PBS, 1x (Phosphate Buffered Saline)

• 8 g NaCl
• 0.2 g KCl
• 1.44 g Na2HPO4
• 0.24 g KH2PO4
• 600 mL ddH₂O
• Adjust pH to 7.4 w/ HCl.
• q.s. to 1 L

*must be autoclaved or filter-sterilized prior to use.

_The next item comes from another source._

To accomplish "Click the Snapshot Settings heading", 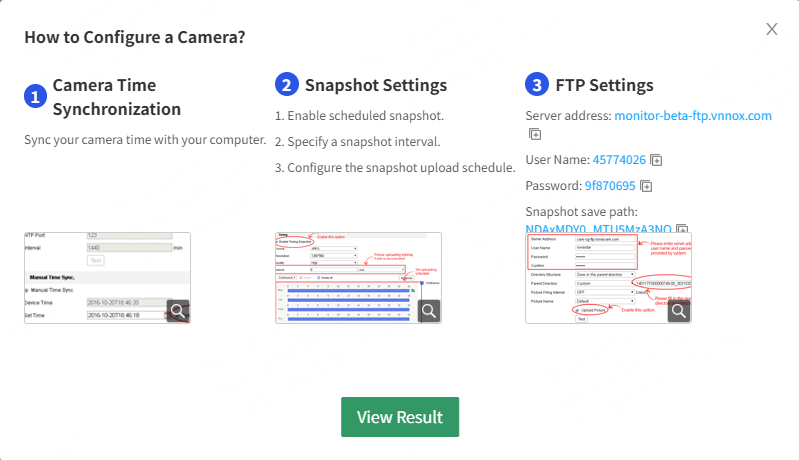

DPBS, 1x, With Calcium and Magnesium (Based on Biological Industries Fromulation

• 49.95mg CaCl2
• 100.125mg KCl
• 99.96mg KH2PO4 (Monobasic)
• 23.80mg MgCl2
• 4g NaCl
• 575mg Na2HPO4 (Dibasic)
• q.s to 450mL
• pH to 7.4
• q.s to 500mL

NaOAc, 3 M (Acetate Solution)

Option 1:

• 102.03 g. NaOAc*3H₂O
• 200 mL ddH₂O
• Adjust pH to 5.2 w/ glacial acetic acid
• q.s. to 250 mL

Option 2:

• 61.5 g. NaOAc, anhydrous
• 200 mL ddH₂O
• Adjust pH to 5.2 w/ glacial acetic acid
• q.s. to 250 mL

Ampicillin

• 25 mg/mL stock
• Use sterile H₂O and filter (0.22 micron)
• Divide into 1 mL aliquots, store at -20^oC

*Becomes yellow when bad

Ethidium Bromide, 10 mg/mL

• 0.1 g. Ethidium Bromide
• 10 mL ddH₂O
• Dissolve by stirring several hours. Cover with foil and store at RT or 4^oC

TAE, 50x (Tris-Acetate Buffer with EDTA)

• 242 g. Trizma base
• 57.1 mL glacial acetic acid
• 100 mL 0.5 M EDTA, pH 8
• q.s. to 1 Liter

TBS, 20x (Tris-Buffered Saline)

• 48.44 g. Trizma base
• 151.9 g. NaCl
• 700 mL ddH₂O
• Adjust to pH 7.4 with Conc. HCl
• q.s. to 1 Liter

Chloroform:Isoamyl Alcohol (24:1)

• 96 mL CHCl3
• 4 mL Isoamyl Alcohol
• *mix in hood
• *do not autoclave

Tris (10 mM) EDTA (5 mM) SDS (0.1%)

• 2.5 mL 1 M Tris, pH 7.4
• 2.5 mL 0.5 M EDTA
• 0.25 g SDS
• q.s. to 250 mL with ddH₂O

HEPES Buffer, 1M

• 238.3 g HEPES (free acid)
• 800 mL ddH2O
• Adjust pH w/ NaOH
• q.s. to 1 L with ddH2O

HBSS, 1x  (g/L)

• 0.185g CaCl₂
• 0.09767g MgSO₄ (anhydrous)
• 0.4g KCl
• 0.06g KH₂PO₄ (anhydrous)
• 0.35g NaHCO₃
• 8.0g NaCl
• 0.04788g Na₂HPO₄ (anhydrous)
• 1.0g D-Glucose
• q.s. to 1L with ddH₂O

*sterile filter before use

INS -1  Supplement

• 100mL Glutamine solution (200mM)
• 100mL Na-pyruvate solution (100mM)
• 35.2uL 2-mercaptoethanol

RIPPA Buffer

• 10 mM Tris Cl (1 mL of a 1M solution) 1mM EDTA (200 uL of a 0.5M solution)
• 0.5mM EGTA (100ul of a 0.5M solution)
• 1% Triton x 100 (10 mL of a 10% solution)
• 0.1% Sodium Deoxycholate (1mL of a 10% solution)
• 0.1% SDS (1mL of a 10% solution)
• 140mM NaCl (2.8mL of a 5M solution)
• - combine all above liquids then q.s. to 100 mL